Incredibly versatile active ball-joint gear is mind-bending
New Atlas | September 23, 2024 | Joe Salas

The ABENICS active ball joint gear allows for extremely precise, high-torque movement

At its core, this system developed at Yamagata University in Japan uses a “simple” cross-spherical gear paired with a monopole gear to control pitch, roll, and yaw. Essentially, the same full range of movement you’d see in a rotator cuff (the shoulder) of a human. With clever gearing, coupling, and sliding motions, the ABENICS gear is extremely precise in its movements.

By adding a second monopole gear and differentials in tandem, connected to a ball joint, this system becomes even more robust. Operators are able to achieve very precise, high-torque movement on the spherical gear with incredible accuracy.

If attached with an output link – like an arm or a leg – this means finite control over a very realistic joint in robotics for smooth and natural movement. Generally in today’s humanoid robots, two or more motorized joints are used in tandem for a shoulder: one to control up and down, one for forward and backward motion, and a third to control rotation.

ABENICS – Active Ball Joint Mechanism With Three-DoF Based on Spherical Gear Meshings, as it’s officially called – could simplify these joint structures, combining a full range of motion into a single joint.

ABENICS can roll, pitch, and yaw in every direction Yamagata University This type of gear hasn’t been widely adopted in any commercial, medical or industrial ventures as of yet. Although its focus has been mostly in academia and research, the technology shows very high promise for future use in areas where high torque, high precision, and three-dimensional freedom of movement are needed.

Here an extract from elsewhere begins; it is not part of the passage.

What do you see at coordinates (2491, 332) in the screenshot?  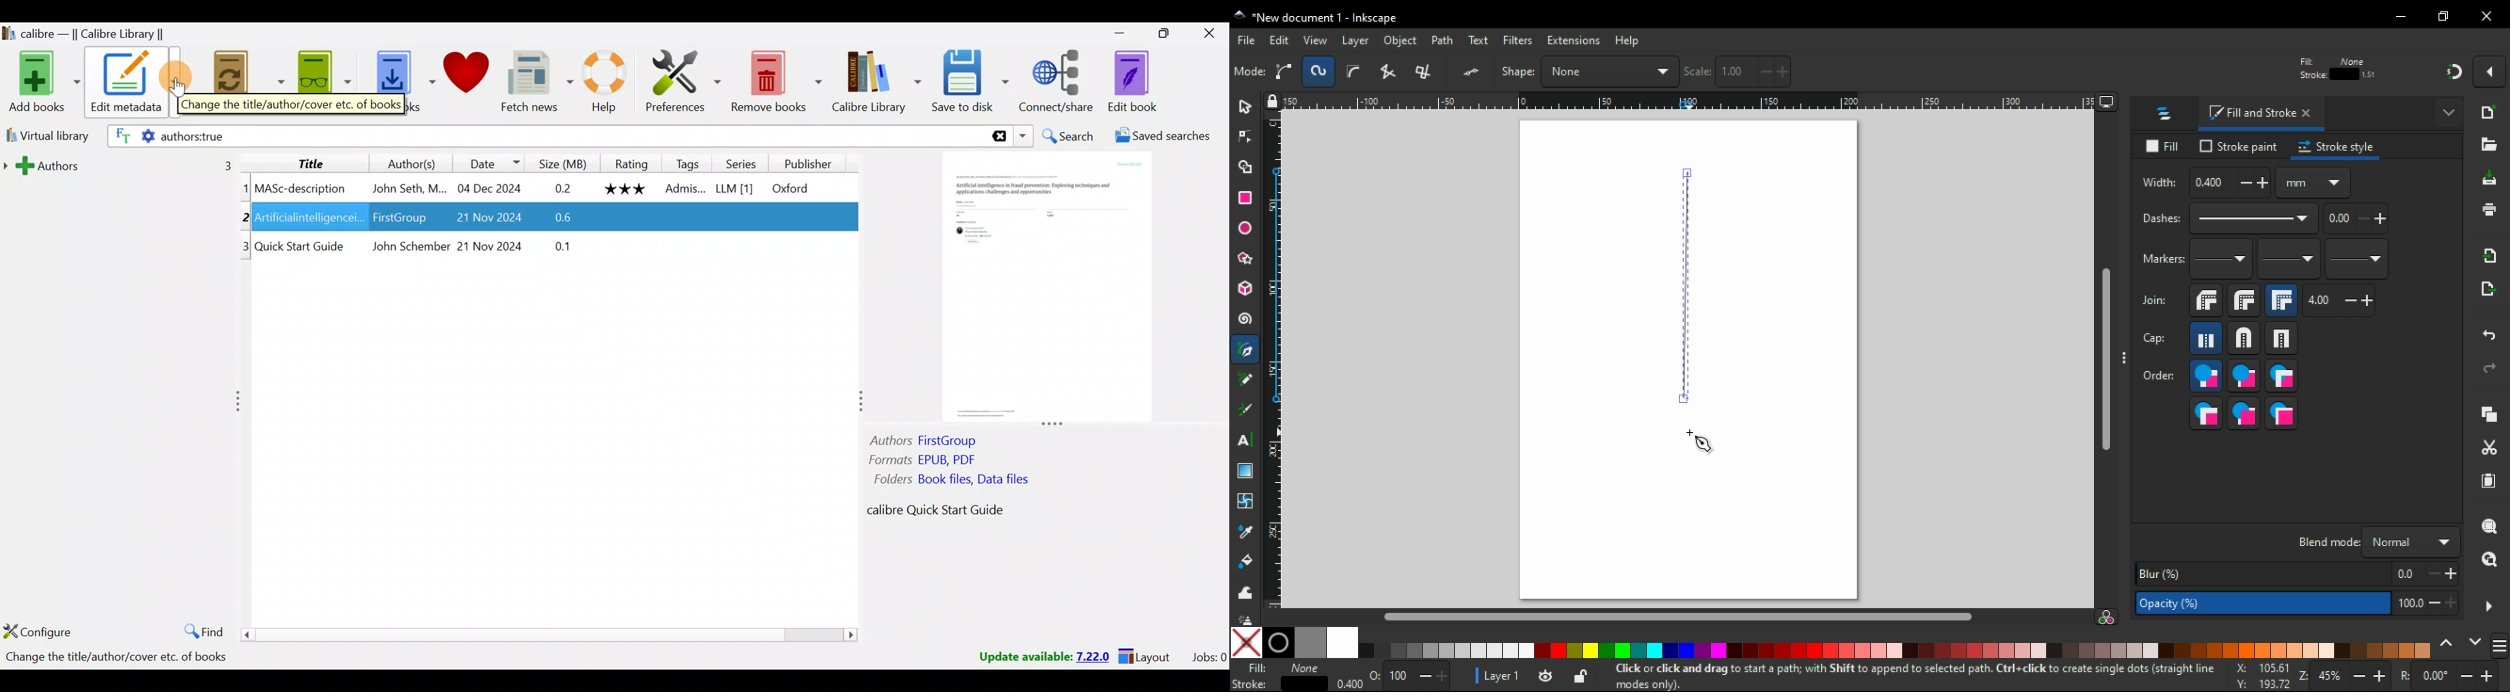 I see `undo` at bounding box center [2491, 332].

The implications of what robots equipped with ABENICS joints could do are boundless.

Among the comments:

The 2035 sex doll models are going to be great.

I like that previous guy.

But I like these next two guys, too:

The lubrication for gear boxes is centrally located, pumped out to all gearboxes, maintained in temperature (not too cold and not too hot), and the more the precision of motor speeds to the output rpm of that gearbox, (100 corrections per second) the more things get very, very, very, dicey. Better be careful because that motor will be hotter than Satan’s furnace after a few hours of that application connected to a VFD or servo. Several servo motors, one for each axis, connected to each other in motion control software like Allen Bradley Kinetix Drives would seem a whole lot smarter to me.

One motor with one output shaft connected to a dozen or so mechanically linked gearing applications has always been a hard crash disaster setup IMHO. To me this seems like a step backwards in technology.

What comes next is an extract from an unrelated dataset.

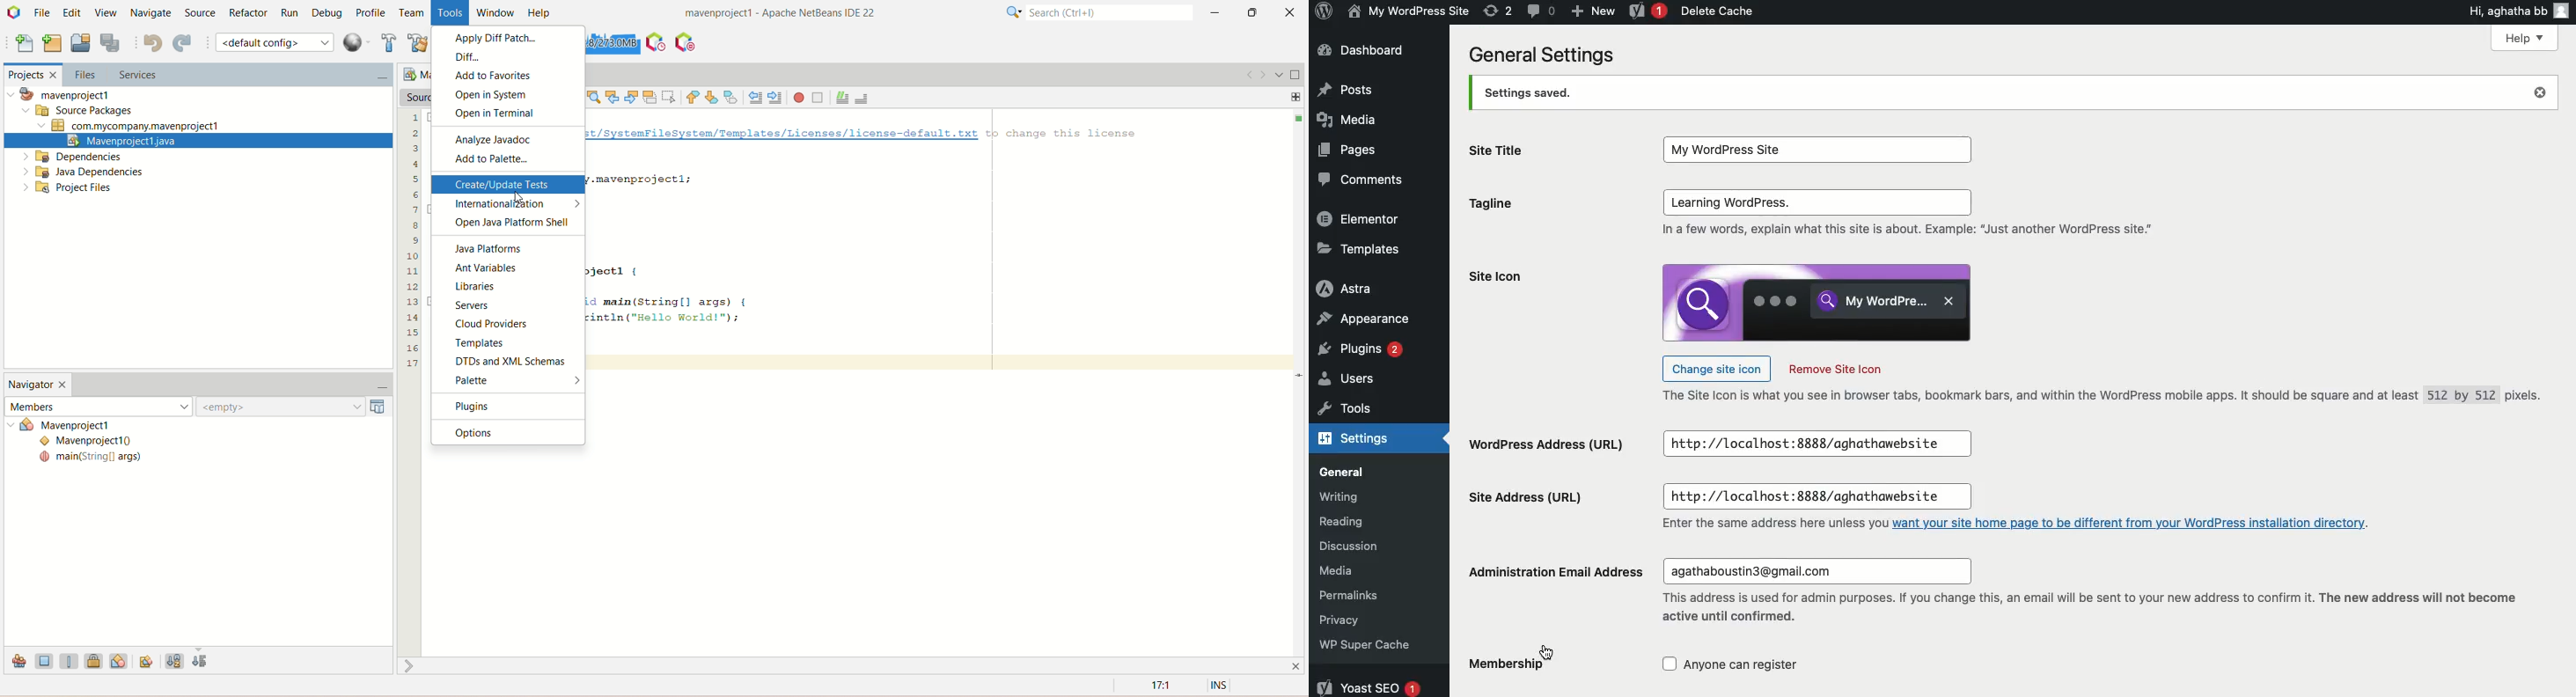 This screenshot has height=700, width=2576. I want to click on Enter the same address here unless you, so click(1758, 525).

At least troubleshooting will go easy. Getting everything back to zero or home will take hours. I just love a master servo motor with as many as hundreds of ethernet connected child axises always impressed me. Master motor homes in safe position. Each axis motor then home to matching safe positions. Then the system moves as one. A failure or crash triggers “Safe-Off”. Getting it all back is easy-peezy. The motor control software in Kinetix will even tag the axis that failed and the type of failure.

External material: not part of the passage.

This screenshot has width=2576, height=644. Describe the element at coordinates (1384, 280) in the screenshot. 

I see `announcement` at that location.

The only caveat is that your IT Department will have to give a few thousand dedicated (yet kept secret) IP Adresses for each axis for each machine in the entire factory. I had one machine with over 1,700 IP Adresses and 1,150 Axises to control. Cabinets and racks as far as the legs could carry me.

The most common downtime cause was when Kinetix and Poweflex would hit on duplicate IP Addresses. Some nitwit in an office would install his new printer or massaging chair and they would let an “install wizard” program snatch up an IP Address already in use. It may take an hour, day, or week, but when those duplicates check in with the master, you’re going down bigly. Then it takes days to find the unauthorized device on the network.

And you’re wondering why the IMAO site keeps going down.